A glass mirror can reflect our physical identity back to us. But psychological identity is a different matter. Our psychological identity is constructed by others when they reflect their experience of us back to us.

Emotional resiliency, part of the book title, is not produced by education, but by what attachment theorist John Bowlby called “internal working models of secure attachment,” a sort of mental app that contains moments in which signals from the face, voice quality, and touch of an empathically attuned person activates the child’s calming system, the parasympathetic nervous system. Based on internalized benevolent experiences, this app can activate the parasympathetic nervous system and down-regulate stress as needed throughout the lifespan.

It is unclear whether Reiner understands the mirroring needed to develop a healthy identity or the non-judgmental parent-child experiences required to develop emotional resiliency. In the Postscript to his son, he writes, “I’m trying to think of the words I want to share with you but didn’t this afternoon when you grew inconsolably angry. . . . On the car ride home today, you were very upset and had that wounded look you get on your sweet little face. . . . Eventually, you shared with me that one of your first-grade friends, Luke, had cut in front of you to take a turn at bat during kickball. ‘I thought he was my friend,’ you barked. ‘Friends don’t do things like that to each other.’”

“‘I think it’s great you’re thinking about what makes for a good friend,’ I responded. ‘But Luke probably didn’t even realize that he had done it. I bet it was an accident.’”
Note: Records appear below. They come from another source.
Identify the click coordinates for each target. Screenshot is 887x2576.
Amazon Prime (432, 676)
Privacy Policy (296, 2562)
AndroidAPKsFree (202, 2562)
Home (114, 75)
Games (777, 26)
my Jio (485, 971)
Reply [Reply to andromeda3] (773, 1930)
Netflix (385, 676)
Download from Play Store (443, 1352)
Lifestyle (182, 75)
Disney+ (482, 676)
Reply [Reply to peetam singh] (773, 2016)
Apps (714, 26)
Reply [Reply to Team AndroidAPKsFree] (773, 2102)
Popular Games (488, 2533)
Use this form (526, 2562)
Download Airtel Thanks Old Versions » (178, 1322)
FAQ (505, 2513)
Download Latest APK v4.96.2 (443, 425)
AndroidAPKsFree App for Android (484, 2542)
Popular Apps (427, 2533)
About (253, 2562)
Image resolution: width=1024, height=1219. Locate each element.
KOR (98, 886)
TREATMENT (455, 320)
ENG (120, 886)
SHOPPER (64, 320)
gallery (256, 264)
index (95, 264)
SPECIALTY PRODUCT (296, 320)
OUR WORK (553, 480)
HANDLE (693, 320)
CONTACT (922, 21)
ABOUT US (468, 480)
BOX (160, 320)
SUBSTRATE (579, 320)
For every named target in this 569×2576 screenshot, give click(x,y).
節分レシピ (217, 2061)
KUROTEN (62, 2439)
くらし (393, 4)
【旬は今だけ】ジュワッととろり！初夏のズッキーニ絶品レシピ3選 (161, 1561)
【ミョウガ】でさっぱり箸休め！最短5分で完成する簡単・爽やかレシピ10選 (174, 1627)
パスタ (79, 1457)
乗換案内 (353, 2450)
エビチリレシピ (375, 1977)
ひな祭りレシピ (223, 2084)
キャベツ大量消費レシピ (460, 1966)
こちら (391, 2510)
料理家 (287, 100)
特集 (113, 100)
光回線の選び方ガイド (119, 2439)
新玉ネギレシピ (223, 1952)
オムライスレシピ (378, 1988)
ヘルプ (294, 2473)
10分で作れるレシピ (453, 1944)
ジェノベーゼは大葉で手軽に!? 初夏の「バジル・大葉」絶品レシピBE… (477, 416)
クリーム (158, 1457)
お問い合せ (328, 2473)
“Arms crossed, lips pursed, vigorously shaking your head as you continued to look out the window, you weren’t having any of it. Then I suggested . . . ‘Maybe tomorrow you can tell Luke that what he did hurt your feelings, because it sure seems like it did,’ I said in the car. When you heard this, you practically exploded from your car seat. ‘I knew you were going to say that!’ you bellowed.”

What Reiner knew educationally did not translate into behavior. He takes on a hypermasculine role he intellectually rejects: “the fixer.” Instead of tuning in to his son’s feelings, he invalidates them. The boy doesn’t buy it. Nor should he. He needs a response that resonates with the hurt he is feeling.

Trying to fix his own feelings, Reiner looks for understanding. He tells his son he has been trying to make him into a healthy man. “Since you were five, you have been making comments and asking questions about war, fighting, and death. . . . I’ve been wracking my brain trying to understand why. After all, Mama and I don’t allow you to play violent video games, nor do we allow you to watch violent cartoons or television shows. And we always encourage you to ‘Use your words’—and to describe your feelings—instead of reaching for your fists or “fisted” words. . . . This was why I lost my cool when you asked the seemingly innocent question one morning at breakfast, ‘Do they still shoot soldiers for running away during battles like they did during the Civil War?’”

“‘Could you please stop talking and thinking about violence all of the time?!’ I snapped. This is something I find myself asking you, with varying degrees of patience, over and over.”

When it comes to making a better boy, a parent needs to mirror the boy they have before molding the boy they want. To do otherwise disrespects the child’s real self. And disrespect, as Reiner stresses in this book, promotes aggression and violence. We should bear in mind, when criticizing hypermasculinity, that there is such a thing as healthy aggression.